• [Task goal]: Please copy every item below line for line, changing nothing.

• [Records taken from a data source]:
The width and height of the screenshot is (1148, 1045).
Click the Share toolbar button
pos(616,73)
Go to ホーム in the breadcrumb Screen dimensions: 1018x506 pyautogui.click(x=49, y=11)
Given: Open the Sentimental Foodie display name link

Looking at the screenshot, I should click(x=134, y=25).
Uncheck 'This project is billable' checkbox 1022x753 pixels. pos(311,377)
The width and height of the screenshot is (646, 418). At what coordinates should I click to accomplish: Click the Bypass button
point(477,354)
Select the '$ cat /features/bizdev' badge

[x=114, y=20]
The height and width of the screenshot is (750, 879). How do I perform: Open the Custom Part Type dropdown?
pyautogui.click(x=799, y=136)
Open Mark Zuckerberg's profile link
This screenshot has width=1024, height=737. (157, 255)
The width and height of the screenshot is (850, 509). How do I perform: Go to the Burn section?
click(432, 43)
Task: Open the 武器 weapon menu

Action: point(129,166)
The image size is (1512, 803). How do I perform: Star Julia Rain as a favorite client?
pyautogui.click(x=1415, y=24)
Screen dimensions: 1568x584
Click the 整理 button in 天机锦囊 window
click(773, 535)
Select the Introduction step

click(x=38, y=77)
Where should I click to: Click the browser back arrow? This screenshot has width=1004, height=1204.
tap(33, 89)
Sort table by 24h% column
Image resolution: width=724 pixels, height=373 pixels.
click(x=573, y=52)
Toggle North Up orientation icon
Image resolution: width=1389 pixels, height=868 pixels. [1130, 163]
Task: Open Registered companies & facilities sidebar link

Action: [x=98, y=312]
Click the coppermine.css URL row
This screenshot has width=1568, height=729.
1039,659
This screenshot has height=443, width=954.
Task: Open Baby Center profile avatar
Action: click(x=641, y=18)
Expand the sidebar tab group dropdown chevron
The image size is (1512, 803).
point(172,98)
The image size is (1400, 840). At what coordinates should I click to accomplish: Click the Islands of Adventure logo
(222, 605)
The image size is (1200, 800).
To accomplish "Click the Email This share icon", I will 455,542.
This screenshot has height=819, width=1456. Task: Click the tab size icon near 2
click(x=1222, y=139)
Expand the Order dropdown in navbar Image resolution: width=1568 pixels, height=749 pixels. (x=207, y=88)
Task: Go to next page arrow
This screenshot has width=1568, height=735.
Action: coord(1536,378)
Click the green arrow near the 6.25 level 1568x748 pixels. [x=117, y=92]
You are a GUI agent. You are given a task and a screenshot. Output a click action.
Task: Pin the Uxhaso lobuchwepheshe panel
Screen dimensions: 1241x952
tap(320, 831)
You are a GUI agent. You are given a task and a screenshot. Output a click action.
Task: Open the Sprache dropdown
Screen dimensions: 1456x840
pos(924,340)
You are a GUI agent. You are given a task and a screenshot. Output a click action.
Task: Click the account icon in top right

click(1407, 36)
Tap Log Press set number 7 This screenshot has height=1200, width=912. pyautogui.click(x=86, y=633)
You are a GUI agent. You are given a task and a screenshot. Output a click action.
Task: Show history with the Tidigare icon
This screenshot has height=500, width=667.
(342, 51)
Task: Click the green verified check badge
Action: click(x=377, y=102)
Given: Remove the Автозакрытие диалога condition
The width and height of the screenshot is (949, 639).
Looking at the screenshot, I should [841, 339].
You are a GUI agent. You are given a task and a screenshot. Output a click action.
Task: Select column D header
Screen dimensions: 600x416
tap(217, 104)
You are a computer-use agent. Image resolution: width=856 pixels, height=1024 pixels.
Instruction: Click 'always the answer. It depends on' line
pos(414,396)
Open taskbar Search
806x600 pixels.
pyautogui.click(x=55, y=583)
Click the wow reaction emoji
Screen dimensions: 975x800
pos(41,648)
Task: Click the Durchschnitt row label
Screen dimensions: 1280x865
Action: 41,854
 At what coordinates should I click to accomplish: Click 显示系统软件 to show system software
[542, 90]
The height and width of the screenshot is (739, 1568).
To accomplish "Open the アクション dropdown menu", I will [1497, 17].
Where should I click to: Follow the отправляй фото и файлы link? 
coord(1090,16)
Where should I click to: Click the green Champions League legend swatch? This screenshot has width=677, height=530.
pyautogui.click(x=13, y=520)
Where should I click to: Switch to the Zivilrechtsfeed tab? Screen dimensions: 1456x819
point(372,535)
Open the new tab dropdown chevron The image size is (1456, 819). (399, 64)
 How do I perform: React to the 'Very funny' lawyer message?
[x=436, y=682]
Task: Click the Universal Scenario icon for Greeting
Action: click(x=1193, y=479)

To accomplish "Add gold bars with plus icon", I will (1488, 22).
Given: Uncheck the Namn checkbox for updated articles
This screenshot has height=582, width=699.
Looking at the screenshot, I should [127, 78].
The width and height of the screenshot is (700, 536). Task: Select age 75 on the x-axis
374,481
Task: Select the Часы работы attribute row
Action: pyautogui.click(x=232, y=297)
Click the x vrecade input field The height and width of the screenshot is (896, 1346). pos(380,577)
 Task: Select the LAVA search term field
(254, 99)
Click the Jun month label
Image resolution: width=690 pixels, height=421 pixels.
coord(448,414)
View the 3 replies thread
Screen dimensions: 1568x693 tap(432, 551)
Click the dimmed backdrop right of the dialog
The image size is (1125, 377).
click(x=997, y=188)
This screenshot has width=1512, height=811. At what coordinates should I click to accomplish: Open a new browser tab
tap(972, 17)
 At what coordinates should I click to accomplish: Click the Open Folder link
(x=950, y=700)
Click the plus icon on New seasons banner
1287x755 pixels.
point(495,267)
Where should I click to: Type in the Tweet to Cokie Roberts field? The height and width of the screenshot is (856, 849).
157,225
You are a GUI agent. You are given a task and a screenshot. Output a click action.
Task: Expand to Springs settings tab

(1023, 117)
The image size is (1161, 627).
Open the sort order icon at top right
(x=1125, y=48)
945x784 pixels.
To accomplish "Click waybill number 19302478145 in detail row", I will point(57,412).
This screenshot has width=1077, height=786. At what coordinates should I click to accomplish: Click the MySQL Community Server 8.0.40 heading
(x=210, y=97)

• [Finished task]:
The width and height of the screenshot is (1148, 1045).
Click the Share toolbar button
pos(616,73)
Go to ホーム in the breadcrumb Screen dimensions: 1018x506 pyautogui.click(x=49, y=11)
Given: Open the Sentimental Foodie display name link

Looking at the screenshot, I should click(x=134, y=25).
Uncheck 'This project is billable' checkbox 1022x753 pixels. pos(311,377)
The width and height of the screenshot is (646, 418). At what coordinates should I click to accomplish: Click the Bypass button
point(477,354)
Select the '$ cat /features/bizdev' badge

[x=114, y=20]
The height and width of the screenshot is (750, 879). How do I perform: Open the Custom Part Type dropdown?
pyautogui.click(x=799, y=136)
Open Mark Zuckerberg's profile link
This screenshot has width=1024, height=737. (157, 255)
The width and height of the screenshot is (850, 509). How do I perform: Go to the Burn section?
click(432, 43)
Task: Open the 武器 weapon menu

Action: point(129,166)
The image size is (1512, 803). How do I perform: Star Julia Rain as a favorite client?
pyautogui.click(x=1415, y=24)
Screen dimensions: 1568x584
Click the 整理 button in 天机锦囊 window
click(773, 535)
Select the Introduction step

click(x=38, y=77)
Where should I click to: Click the browser back arrow? This screenshot has width=1004, height=1204.
tap(33, 89)
Sort table by 24h% column
Image resolution: width=724 pixels, height=373 pixels.
click(x=573, y=52)
Toggle North Up orientation icon
Image resolution: width=1389 pixels, height=868 pixels. [1130, 163]
Task: Open Registered companies & facilities sidebar link

Action: [x=98, y=312]
Click the coppermine.css URL row
This screenshot has width=1568, height=729.
1039,659
This screenshot has height=443, width=954.
Task: Open Baby Center profile avatar
Action: click(x=641, y=18)
Expand the sidebar tab group dropdown chevron
The image size is (1512, 803).
point(172,98)
The image size is (1400, 840). At what coordinates should I click to accomplish: Click the Islands of Adventure logo
(222, 605)
The image size is (1200, 800).
To accomplish "Click the Email This share icon", I will 455,542.
This screenshot has height=819, width=1456. Task: Click the tab size icon near 2
click(x=1222, y=139)
Expand the Order dropdown in navbar Image resolution: width=1568 pixels, height=749 pixels. (x=207, y=88)
Task: Go to next page arrow
This screenshot has width=1568, height=735.
Action: coord(1536,378)
Click the green arrow near the 6.25 level 1568x748 pixels. [x=117, y=92]
You are a GUI agent. You are given a task and a screenshot. Output a click action.
Task: Pin the Uxhaso lobuchwepheshe panel
Screen dimensions: 1241x952
tap(320, 831)
You are a GUI agent. You are given a task and a screenshot. Output a click action.
Task: Open the Sprache dropdown
Screen dimensions: 1456x840
pos(924,340)
You are a GUI agent. You are given a task and a screenshot. Output a click action.
Task: Click the account icon in top right

click(1407, 36)
Tap Log Press set number 7 This screenshot has height=1200, width=912. pyautogui.click(x=86, y=633)
You are a GUI agent. You are given a task and a screenshot. Output a click action.
Task: Show history with the Tidigare icon
This screenshot has height=500, width=667.
(342, 51)
Task: Click the green verified check badge
Action: click(x=377, y=102)
Given: Remove the Автозакрытие диалога condition
The width and height of the screenshot is (949, 639).
Looking at the screenshot, I should [841, 339].
You are a GUI agent. You are given a task and a screenshot. Output a click action.
Task: Select column D header
Screen dimensions: 600x416
tap(217, 104)
You are a computer-use agent. Image resolution: width=856 pixels, height=1024 pixels.
Instruction: Click 'always the answer. It depends on' line
pos(414,396)
Open taskbar Search
806x600 pixels.
pyautogui.click(x=55, y=583)
Click the wow reaction emoji
Screen dimensions: 975x800
pos(41,648)
Task: Click the Durchschnitt row label
Screen dimensions: 1280x865
Action: 41,854
 At what coordinates should I click to accomplish: Click 显示系统软件 to show system software
[542, 90]
The height and width of the screenshot is (739, 1568).
To accomplish "Open the アクション dropdown menu", I will [1497, 17].
Where should I click to: Follow the отправляй фото и файлы link? 
coord(1090,16)
Where should I click to: Click the green Champions League legend swatch? This screenshot has width=677, height=530.
pyautogui.click(x=13, y=520)
Where should I click to: Switch to the Zivilrechtsfeed tab? Screen dimensions: 1456x819
point(372,535)
Open the new tab dropdown chevron The image size is (1456, 819). (399, 64)
 How do I perform: React to the 'Very funny' lawyer message?
[x=436, y=682]
Task: Click the Universal Scenario icon for Greeting
Action: click(x=1193, y=479)

To accomplish "Add gold bars with plus icon", I will (1488, 22).
Given: Uncheck the Namn checkbox for updated articles
This screenshot has height=582, width=699.
Looking at the screenshot, I should [127, 78].
The width and height of the screenshot is (700, 536). Task: Select age 75 on the x-axis
374,481
Task: Select the Часы работы attribute row
Action: pyautogui.click(x=232, y=297)
Click the x vrecade input field The height and width of the screenshot is (896, 1346). pos(380,577)
 Task: Select the LAVA search term field
(254, 99)
Click the Jun month label
Image resolution: width=690 pixels, height=421 pixels.
coord(448,414)
View the 3 replies thread
Screen dimensions: 1568x693 tap(432, 551)
Click the dimmed backdrop right of the dialog
The image size is (1125, 377).
click(x=997, y=188)
This screenshot has width=1512, height=811. At what coordinates should I click to accomplish: Open a new browser tab
tap(972, 17)
 At what coordinates should I click to accomplish: Click the Open Folder link
(x=950, y=700)
Click the plus icon on New seasons banner
1287x755 pixels.
point(495,267)
Where should I click to: Type in the Tweet to Cokie Roberts field? The height and width of the screenshot is (856, 849).
157,225
You are a GUI agent. You are given a task and a screenshot. Output a click action.
Task: Expand to Springs settings tab

(1023, 117)
The image size is (1161, 627).
Open the sort order icon at top right
(x=1125, y=48)
945x784 pixels.
To accomplish "Click waybill number 19302478145 in detail row", I will point(57,412).
This screenshot has width=1077, height=786. At what coordinates should I click to accomplish: Click the MySQL Community Server 8.0.40 heading
(x=210, y=97)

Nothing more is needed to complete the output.